Kris Longknife: Defender
Page 38
They exploded, as reactors suffered damage, and containment failed.
Kris frowned. Boss man on the mother ship must be getting tired of sending ships and none reporting back. What would a frustrated alien killer do? By now, he must know that Kris was holding the bridge. What was her weakness?
“BatDiv 9, hold in place,” Kris ordered. “BatRons 1 through 4, reverse course. One-quarter-gee acceleration. BatDiv 10, reverse course and join the squadrons when they pass. Prepare for atomic attack.”
Kris’s board lit up with acknowledgments as ships immediately responded to her order. In this battle, there was no time for a preliminary order to be followed later by an execute. Kris had rewritten the book. In an hour, she would know if her book was better than the old one.
As the squadrons fell back to 120,000 klicks from the jump, the Wasp and Intrepid flipped ship and joined the withdrawal. Throughout the fleet, any sensor that didn’t have to be out was retracted and covered with armor.

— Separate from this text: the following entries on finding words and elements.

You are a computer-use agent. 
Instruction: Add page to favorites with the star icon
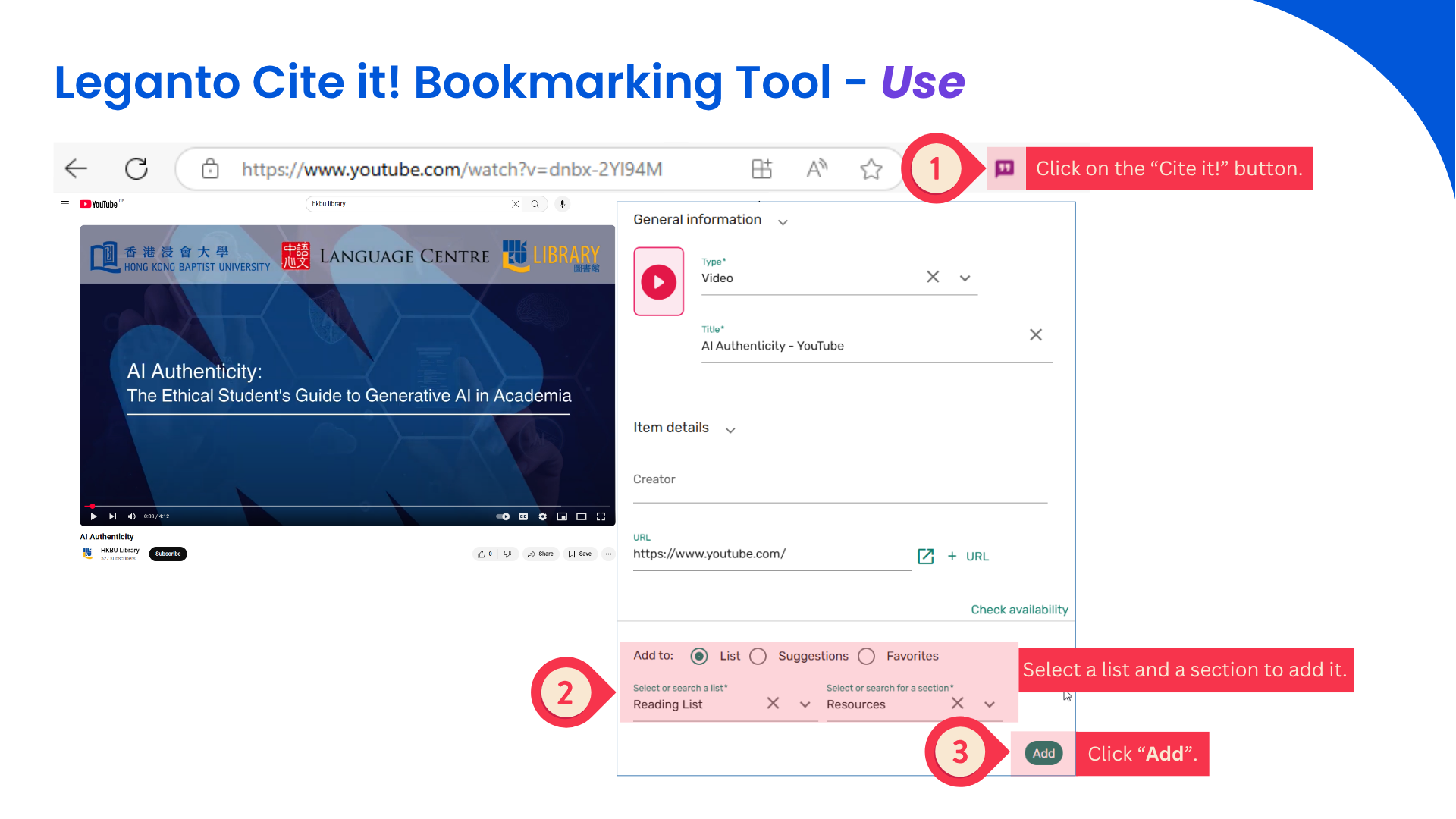871,168
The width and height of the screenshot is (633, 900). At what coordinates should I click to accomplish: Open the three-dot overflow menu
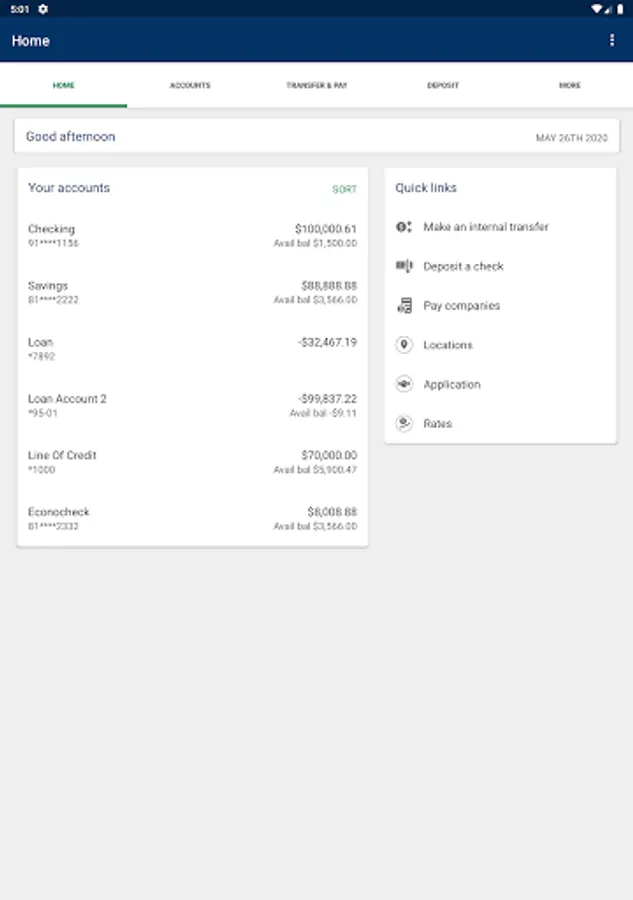pyautogui.click(x=612, y=40)
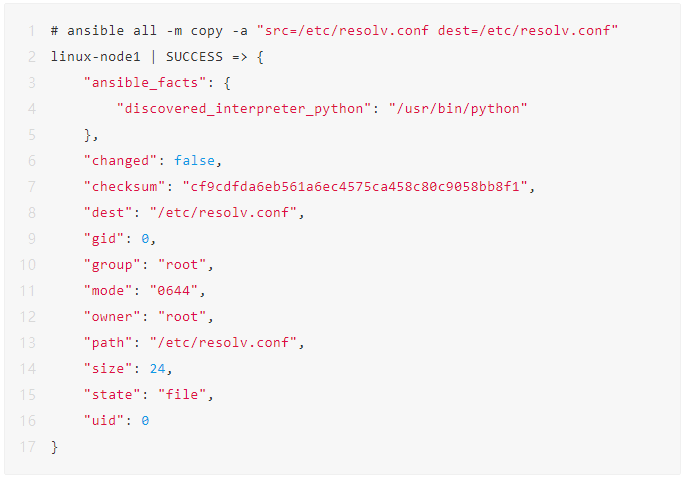Click the linux-node1 host name

tap(96, 57)
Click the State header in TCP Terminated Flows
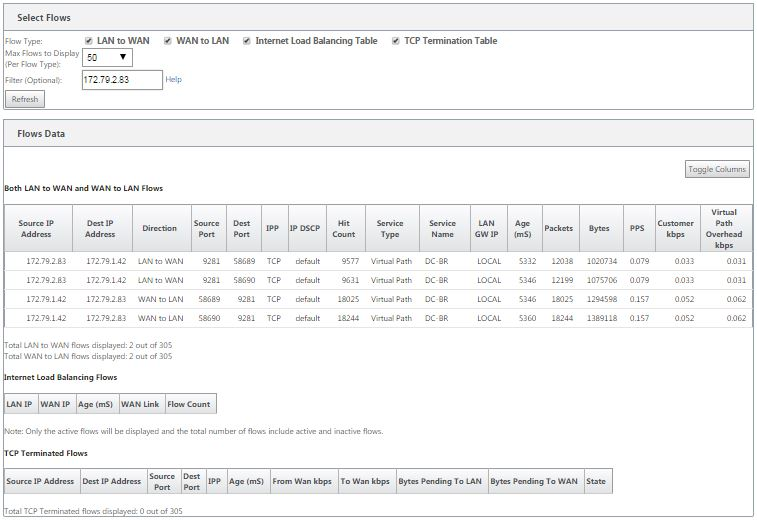This screenshot has height=520, width=757. click(598, 481)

Three small objects shot through the jump and immediately separated into four smaller ones that spun away on wild courses. The four Helvetica frigates took out eight immediately. Their fire controls switched to the remainders as quickly as computers could. Three more vanished. One took a hit, but still blew.
“Low-order detonation,” Professor Labao reported. “Less than a megaton.” He used the ancient form of measurement, one that Kris had no frame of reference for. “Our regular hardening for space’s radiation should handle this pulse.”

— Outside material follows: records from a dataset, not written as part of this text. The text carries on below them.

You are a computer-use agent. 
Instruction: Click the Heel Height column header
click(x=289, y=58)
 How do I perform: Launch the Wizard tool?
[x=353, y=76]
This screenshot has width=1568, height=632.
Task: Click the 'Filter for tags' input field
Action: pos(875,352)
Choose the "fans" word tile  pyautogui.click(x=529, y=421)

That answered Kris’s question before she asked it.
Kris’s screens showed the status of her entire fleet. BatDiv 9’s ships switched from green to red as two reported damage to their sensors.
“BatDiv 9, reverse course, one-gee acceleration. All others cease deceleration. Reverse ship.” The fleet went to zero gee but momentum continued to move it away from the jump, rear first, forward batteries aimed at the jump.
The last holders of the bridge decamped and moved to join the rest. Kris ordered a small deceleration burn to park her fleet 140,000 klicks from the jump. Their 20-inch lasers were still in range. They waited for what came next.
All too soon, it came. The jump began spitting out monster ships every second. BatDiv 9’s rear batteries took out the first one. “Squadrons, engage by Plan A,” Kris ordered.
The eight ships of BatRon 1 engaged the next ship out, firing half their forward lasers. The second ship through the jump exploded.
But there were more. The battle squadrons engaged in order the third, fourth, and fifth targets. Alien ships came through the jump, and alien ships died. It was BatRon 1’s turn again, but the wreckage and roiling gases from the earlier ships were making the lasers less effective.
“Let them get out five hundred klicks,” Kris ordered, and the squadrons held their fire for a fraction of a second before laying on again. Still, there were ships through now that hadn’t been fired upon. For every ship they blew, one slipped through and raced off at two gees acceleration.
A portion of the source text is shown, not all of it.